▶ _STATED GOAL_:
In the passage on labeling time-series data, which three kinds of techniques are named as having emerged to address the label challenge?

In the last 10 years, deep learning models have demonstrated superior performance when contrasted with traditional machine learning methods in handling time series data (Dempster et al., 2020; Sun et al., 2021). Deep neural networks demonstrate remarkable efficacy, especially when trained with large amounts of labeled data. However, time series patterns typically lack human recognizable characteristics and require specialists for labeling. Hence, labeling time-series data is more arduous than labeling images, resulting in a lack of labeled time-series data in real-world applications (Ching et al., 2018). Consequently, acquiring large amounts of labeled time series data presents a significant challenge, as it is a costly and time-consuming process. Moreover, the human-driven label annotation process is vulnerable to inherent biases, potentially resulting in ambiguous annotations. To address the label challenge, numerous algorithms have emerged, including semi-supervised learning, weakly-supervised learning, and transfer learning techniques. These approaches aim to mitigate the dependency on labeled data, offering promising avenues for alleviating the labeling burden (Qian et al., 2019, 2021; Buffelli and Vandin, 2021). Using these methodologies, researchers can improve the precision and adaptability of deep learning models while mitigating the costs and time constraints in manual labeling procedures.

▶ _PROVIDED MATERIAL_:
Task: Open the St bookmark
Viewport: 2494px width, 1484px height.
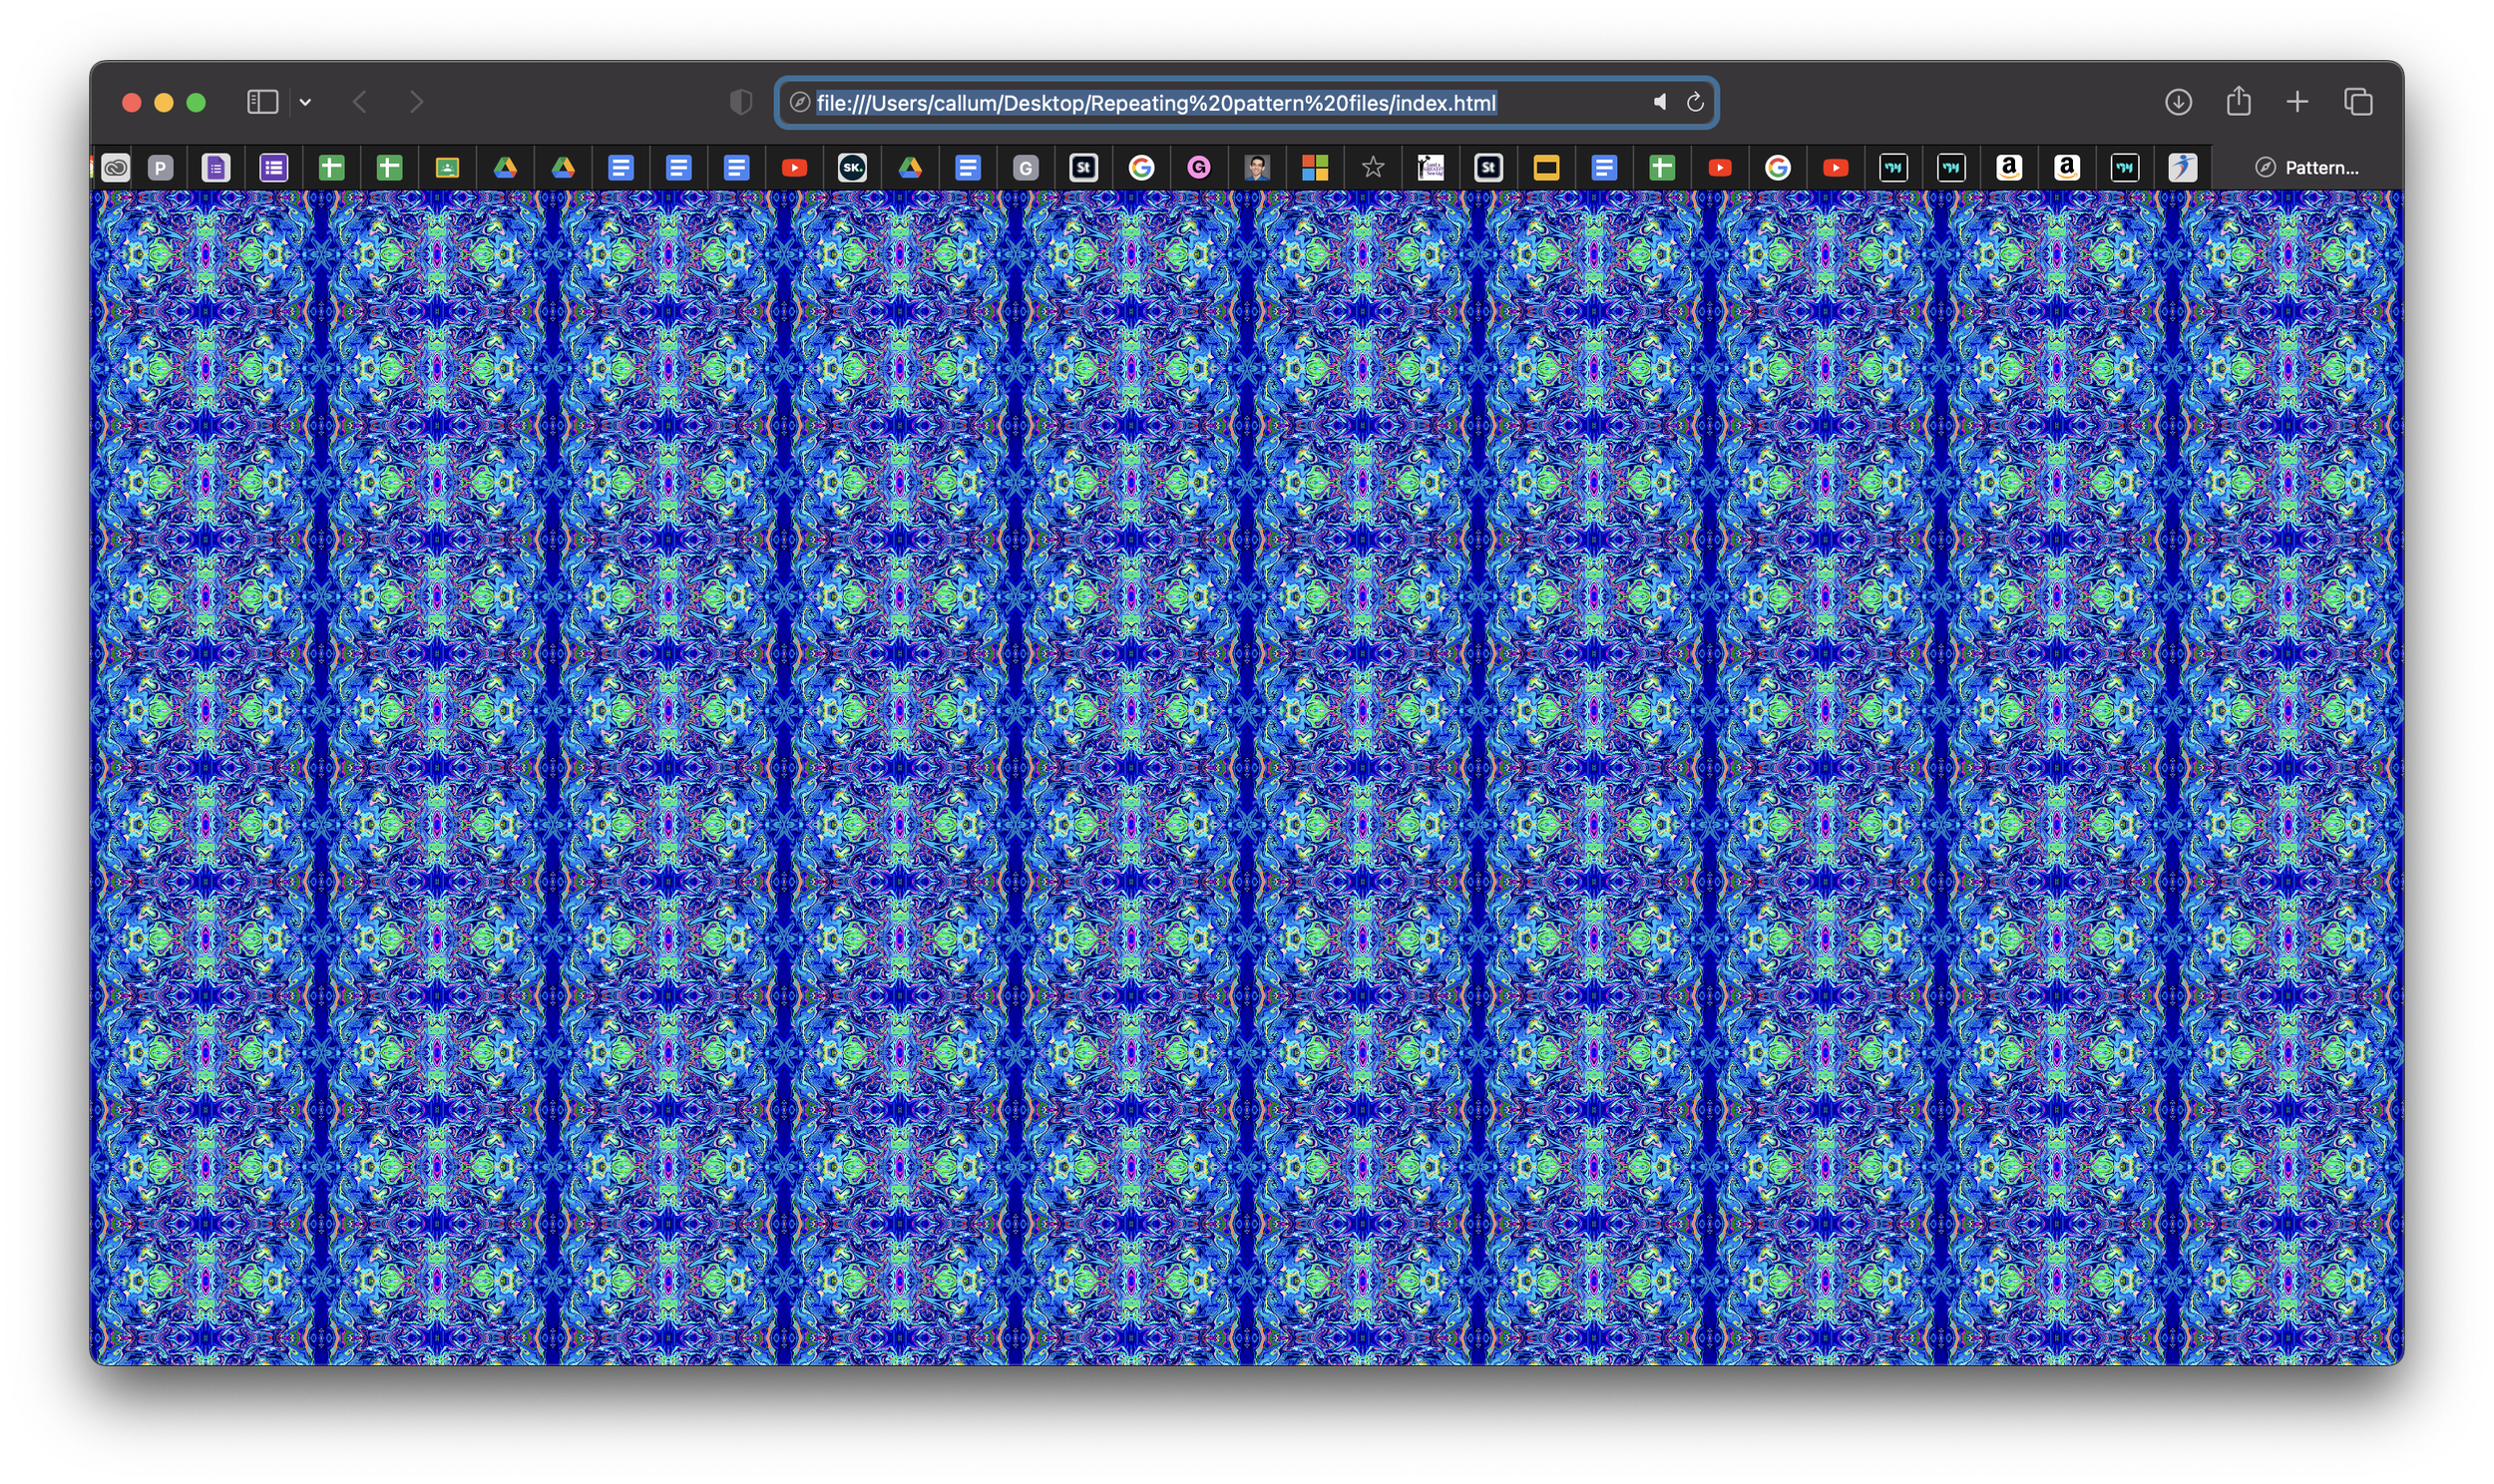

▶ _TASK RESPONSE_:
Semi-supervised learning, weakly-supervised learning, and transfer learning techniques.